PICAYUNE, Miss. — With the rifle skills she honed in the Mississippi backwoods, Victoria Bauer had a path to escape the trap of drugs and dead-end jobs she saw most everywhere around her. Her future was in the Marines, she decided, and she had an idea about how to get there.
Across the way from her freshman algebra class, Ms. Bauer approached Steve Hardin, the retired Navy intelligence officer who guided the high school’s Junior Reserve Officers’ Training Corps, a leadership program sponsored by the U.S. military at high schools across the country. He welcomed her into the fold, she said, and seemed interested in how her family, which traced roots back to the Four Winds Cherokee of Louisiana, had been displaced by Hurricane Katrina.

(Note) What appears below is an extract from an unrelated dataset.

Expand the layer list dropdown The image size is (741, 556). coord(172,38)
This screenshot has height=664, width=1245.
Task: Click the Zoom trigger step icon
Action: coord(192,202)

Soon, her 45-year-old J.R.O.T.C. instructor was messaging her on Snapchat late into the night, telling her that it would “drive the guys crazy” if she wore a “small bikini” during the trip to their next out-of-state shooting competition. Then one night in 2015 as he drove her home from rifle practice, she told investigators, Mr. Hardin pushed his hand into her pants and penetrated her with his fingers — the start of what she said was months of sexual assaults. Ms. Bauer, who was 15 at the time, feared that resisting him would jeopardize her shot at advancement through the J.R.O.T.C. ranks or a military career.